I understand that one is privileged to some extent to have been able to pay off student debt. But, I can't help but think it could be problematic to cancel all student debt and in effect penalize all those who worked hard to save and pay off their debt.

Only a couple years ago it was advantageous to pay off your student debt quickly to avoid interest. Now it seems beneficial to pay the monthly minimum only and hope that the debt gets forgiven by the government at some point...

Does any one know if any of the Democratic candidates have talked about this issue?

Not based on direct evidence, but based on the candidates' rhetoric and Democrats' typical platform goals, I'm thinking they will prioritize forgiveness for low earners, similar to how they limit write-offs for student loan interest payments to incomes below a threshold (I think it was 80k last year?

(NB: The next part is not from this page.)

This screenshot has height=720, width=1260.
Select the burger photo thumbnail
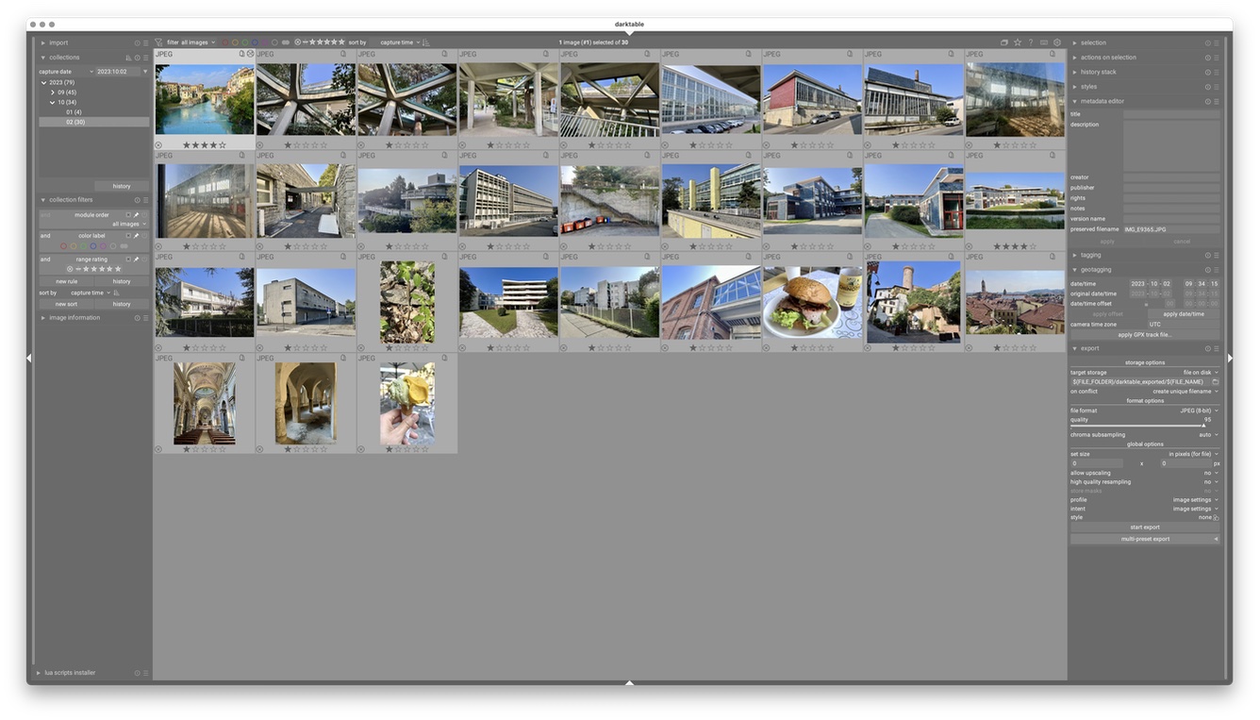click(x=812, y=302)
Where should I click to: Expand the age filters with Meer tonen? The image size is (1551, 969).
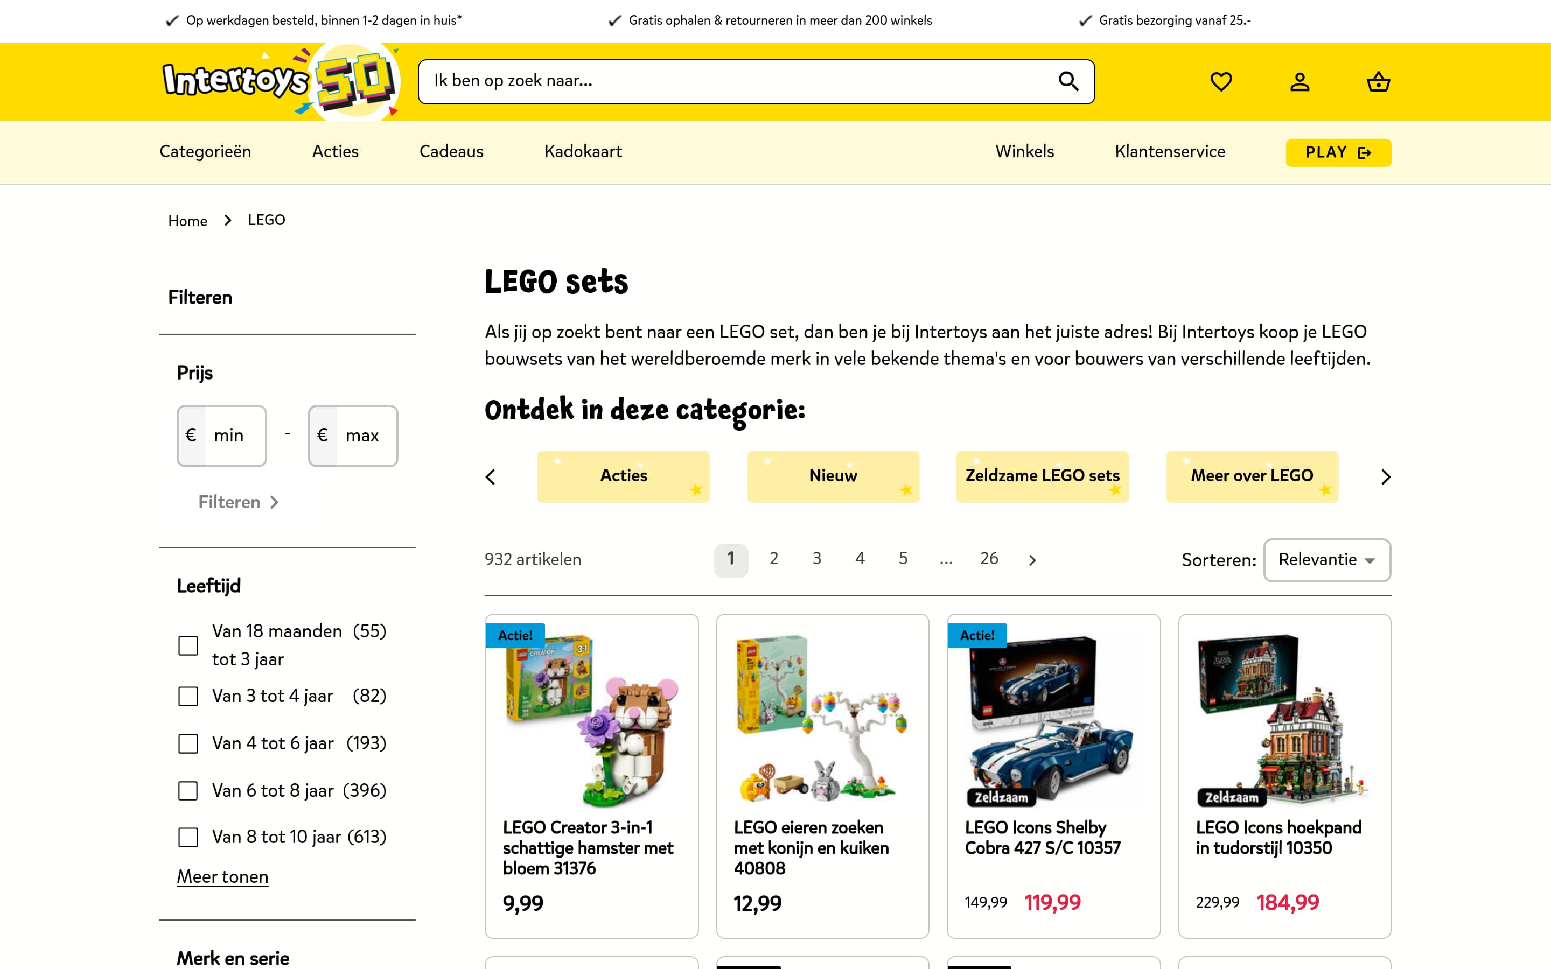point(222,876)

I don't remember).

So if you're already in a place to pay it off without struggling, I'm betting your life won't change that much. I'll just be happy to see my loans gone. If I end up paying it off in 5 years and find out it all would have been forgiven regardless, C'est la vie.

So the government increased the cost of college by getting involved?
Student loans can also be used to pay rent and meals, and living in an urban center is increasingly expensive. My alma mater is tearing down old dorms and building pricey new ones instead of making student life as affordable as possible.
The story makes some very good points, but completely misses two other reasons that tuition costs have risen so much faster than inflation:

1) State aid has dried up considerably. Public colleges used to get a a huge amount of their budget from the state. However, cutting funding to higher education has always been more politically palatable when tightening the belt than other areas. When I was in college, the funding was roughly 50%. Now it's about %25, and in inflation adjusted dollars is significantly lower than 20 years ago.

2) For at most of the past 20 years, there's been an arms race amount colleges competing for students. In that pursuit, enormously expensive new facilities from dorms to rec centers have ballooned capital expenses, covered primarily by bind issues that have interest to be paid and therefore necessitate higher tuition. To make ends meet.

These two items, along with easy financing, represent the three legged stool on which massive tuition and increased and student debt sits.

Any idea where this arms race comes from? Were the colleges holding classes with empty seats because they couldn't get enough students?

One would like to think that this would allow new schools to materialize that opt out of that race to the top, though of course the overhead is very high. I've been watching Signum University, an online-only school, work its way to accreditation over the past several years, and they're nowhere close. (A big bolus of cash would probably help; they're trying to do it with only small-donor donations.)

I feel like college has become not-worth-it in the three decades since my degree, though unfortunately that's not true: even with the ballooning costs it's still a net positive. It just seems as if they're raising prices to absorb as much of that net positive as they can, and in doing so the people on the left side of the return curve go from positive to negative. Since the schools get theirs up front, that's pure positive for them.